Depth map estimation with 3DFFT for two-dimensional to three-dimensional stereoscopic conversion based on image registration

Due to the growing need for three-dimensional contents, the conversion of Two Dimensional (2D) images into Three Dimensional (3D) images has been a focus in 3D image processing. One of the most important enabling technologies for medical imaging and image-guided therapies is 3D image registration. Mass marketing is now hindered by 2D contents that need labour-intensive human editing of depth information, necessitating the creation of an effective 2D-to-3D conversion system. However, 3D image conversion with registration is quite challenging by using various existing approaches due to slow computation and small capture range.

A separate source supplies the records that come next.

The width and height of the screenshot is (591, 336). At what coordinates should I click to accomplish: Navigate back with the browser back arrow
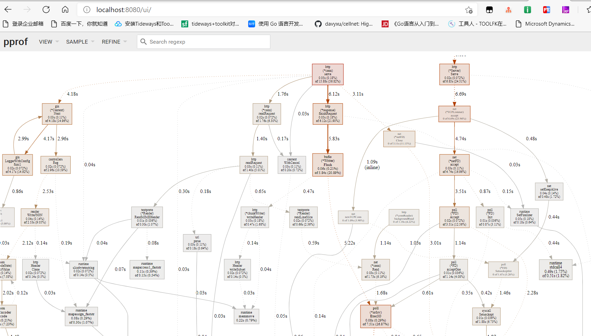(x=8, y=9)
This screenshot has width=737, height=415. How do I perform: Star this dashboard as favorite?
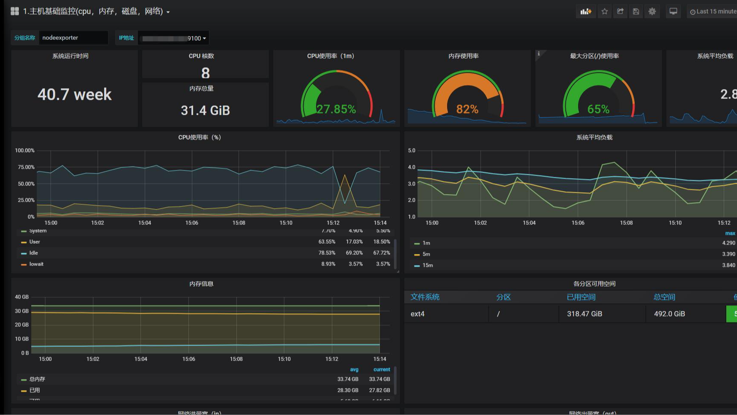click(x=604, y=11)

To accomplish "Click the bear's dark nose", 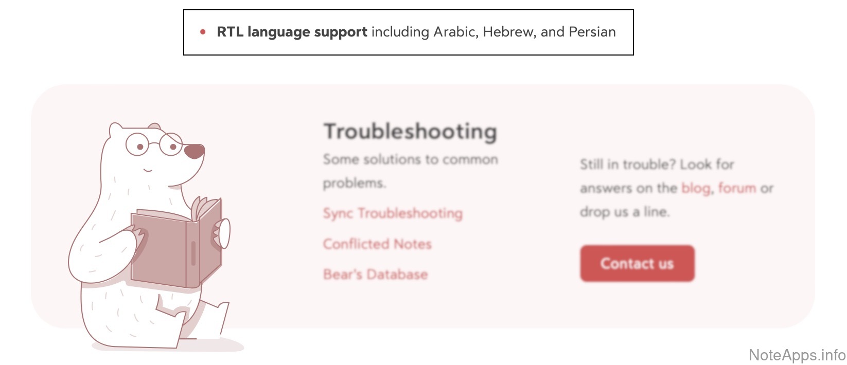I will [194, 151].
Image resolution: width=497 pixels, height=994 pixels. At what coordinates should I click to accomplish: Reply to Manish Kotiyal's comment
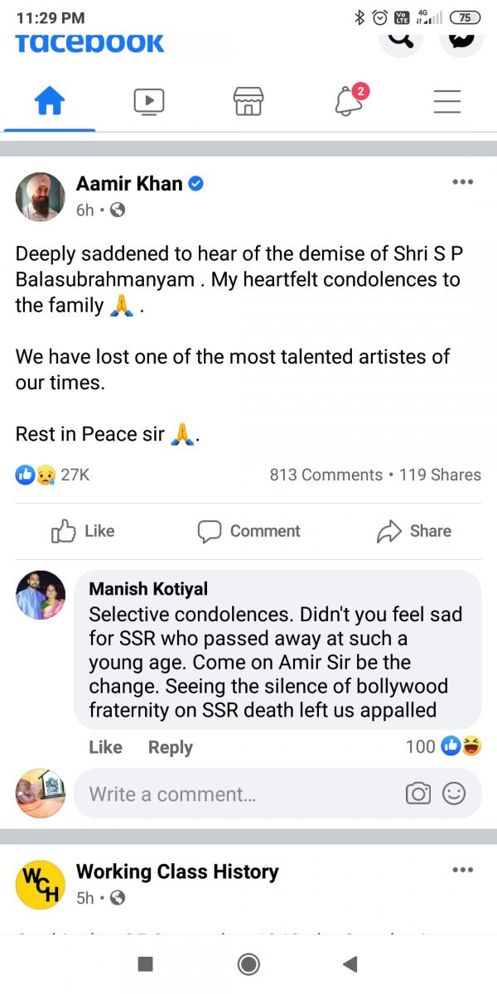point(170,747)
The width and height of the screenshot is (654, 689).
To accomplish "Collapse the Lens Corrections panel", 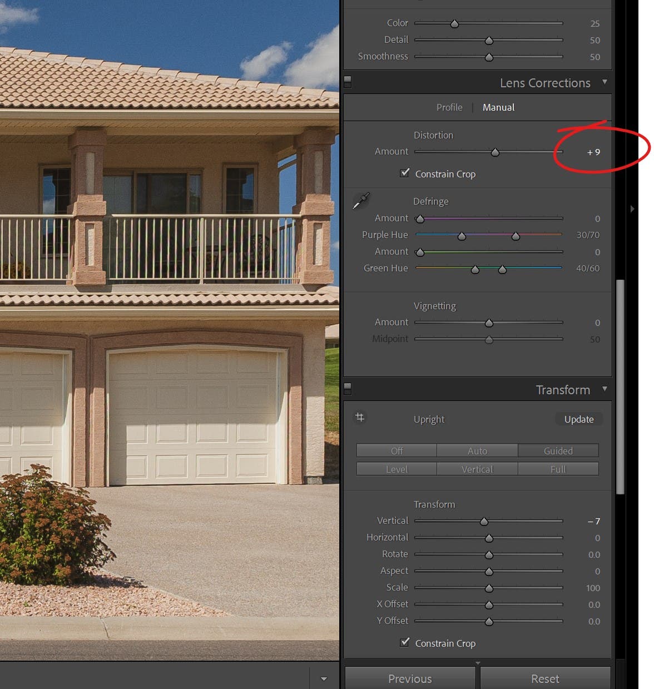I will coord(605,82).
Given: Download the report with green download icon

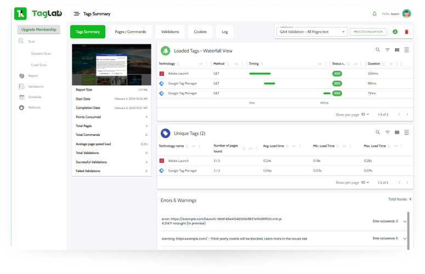Looking at the screenshot, I should pos(395,32).
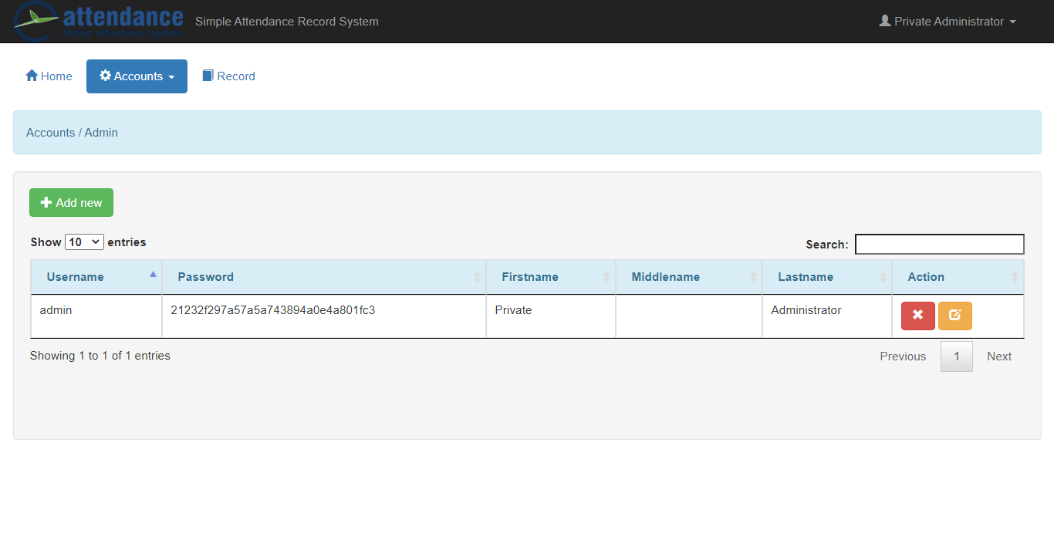This screenshot has width=1054, height=544.
Task: Open the Show entries count selector
Action: point(83,242)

In order to overcome these challenges, depth map estimation with 3-Dimensional fast Fourier Transform (3DFFT) for stereoscopic conversion is developed. Initially, the left and right view of the x-ray images are collected and pre-processed using Adaptive Bilateral Filter (ABF) and Brightness Preserving Histogram Equalization (BBHE). ABF is used to reduce the image's noise, while BBHE is used to boost the picture's brightness. Then, features from the pre-processed image are identified using Speeded-Up Robust Feature (SURF). The left and right views of x-ray pictures features are matched and registered using 3DFFT. Finally, depth map estimation is designed in order to convert the registered image into a stereoscopic image. The automatic depth map estimation consists of four steps such as haze image simulation, first depth map extraction, refined map estimate and final depth map estimation. According to the experimental study, the proposed registration approach achieves 31.18dB of PSNR, 36dB of SNR, 0.05 of MSE and 0.40 of structural content. Thus the designed 3D registered model is the better option for real time analysis of bone structures.